# Stereoscopic Images / Video



## TAW (Sep 13, 2016)

I am venturing into completely new ground trying to take some images / video for playback in the Oculus Rift. The images / video will all include a burning fireplace (as that is our business). I have a 1DX II and another one I can borrow from a friend. Unfortunately we don't have any crossover in lenses so I am going to have to rent a lens. I am really unclear what would be the best lens for a good experience with the Oculus Rift? Different recommendation for the photo vs the video? 

Any advice on lenses, technique, (anything else) would be greatly appreciated!

Have a GREAT day!
tom


----------



## retroreflection (Sep 13, 2016)

There is at least one company producing video content (not computer generated) for VR, I don't recall their name. You might search for them and then ask these questions.

Or, you can design the experiment and discover on your own.

Parameters:
Interocullar distance (no dslr will permit you to match human IPD, and increasing interstellar distance makes stuff look small. Is a dslr the right tool?)
Focal length
Aperture (or depth of field, what does razor thin depth of field do in VR?)
System resolution
&?

I would get a set of fast primes (14, 50, 135mm) so I could explore the sub 2 f stop range.
-*-
TASK REQUIREMENTS:
1. Rewrite the paragraph of the stereoscopic images thread that begins "I am venturing into completely new ground" as a bulleted list, keeping its main facts.
2. Translate this sentence from the stereoscopic images thread into Spanish: "I would get a set of fast primes (14, 50, 135mm) so I could explore the sub 2 f stop range."
3. Continue the stereoscopic images thread from its last line.

GIVEN INFORMATION:
-*-
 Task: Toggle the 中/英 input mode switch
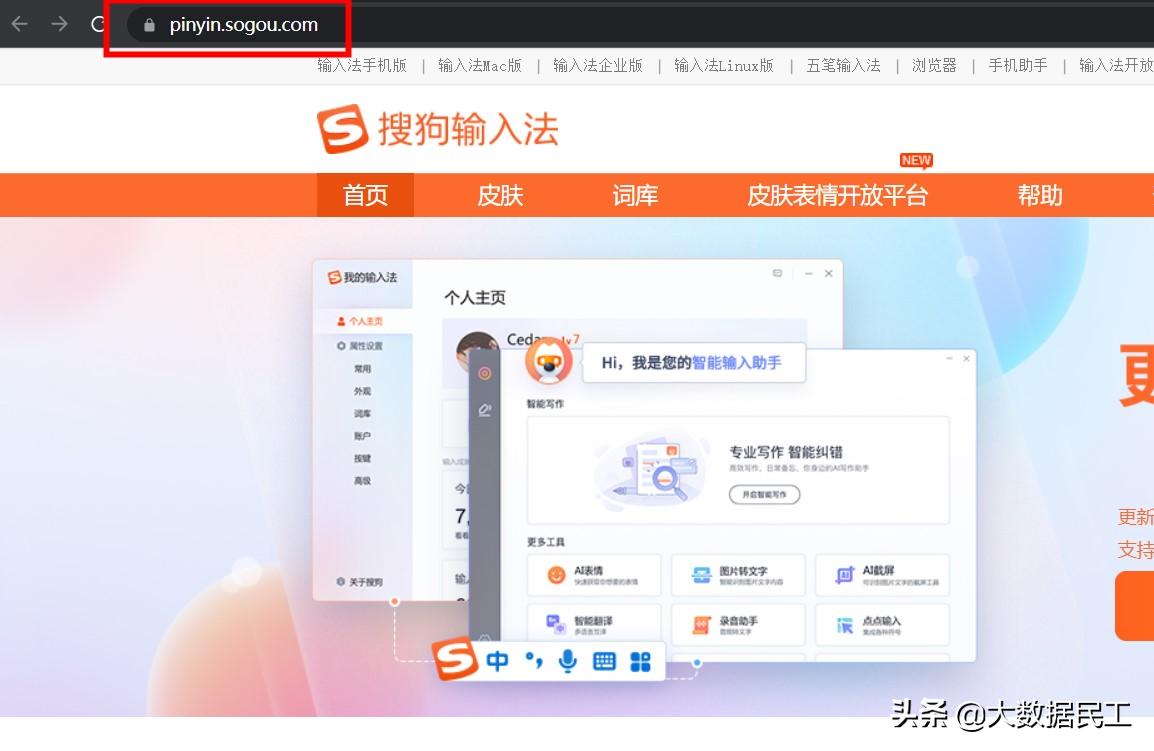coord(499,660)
-*-
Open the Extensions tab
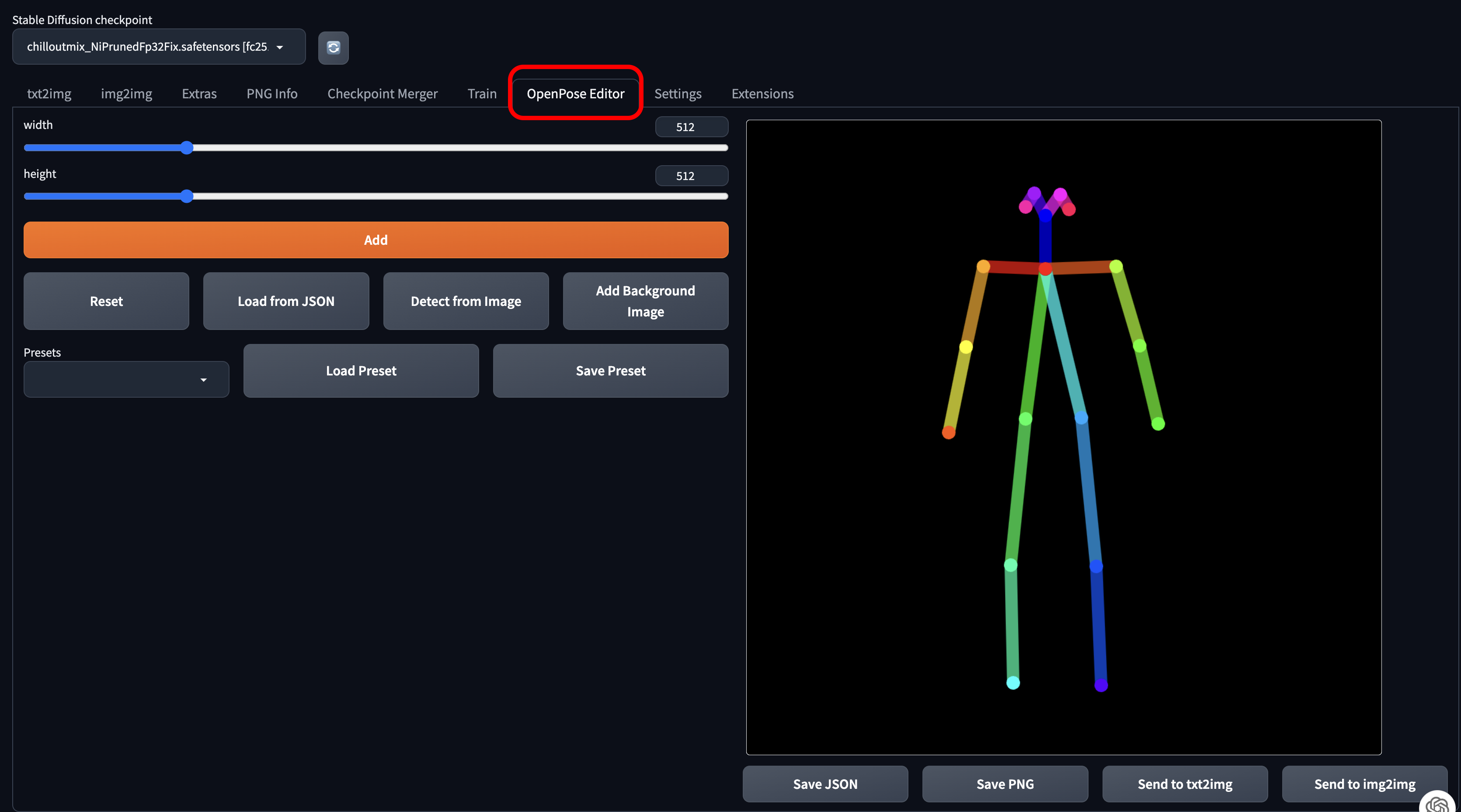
-*-
ANSWERS PROVIDED:
1.
- The poster is new to taking images and video for playback in the Oculus Rift.
- All of the images and video will include a burning fireplace, because that is the business.
- The poster has a 1DX II and can borrow another one from a friend.
- The two owners have no lenses in common, so a lens will have to be rented.
- The poster is unsure which lens would give the best Oculus Rift experience and asks whether photos and video call for different recommendations.

2. Yo conseguiría un juego de objetivos fijos luminosos (14, 50, 135 mm) para poder explorar el rango de diafragmas por debajo de f/2.

3.
Then I would build a mount for variable camera spacing on a single plane, to not struggle with two tripods.
I would not worry about system resolution (I think display limits are the controlling factor at this stage).
I would shoot essentially the same scene in a 3 x 3 x 3 matrix of each focal length, low, medium, and high f stop, and low medium and high camera spacing.
I wouldn't start with just fire, because it is hard to expose well. Maybe the universal go to - cats.

One could also argue for a zoom lens to cover focal length ranges.

Hopefully you can render and view the footage before the rented lenses go back. Then you can home in on what seems to be coolest.


----------



## TAW (Sep 14, 2016)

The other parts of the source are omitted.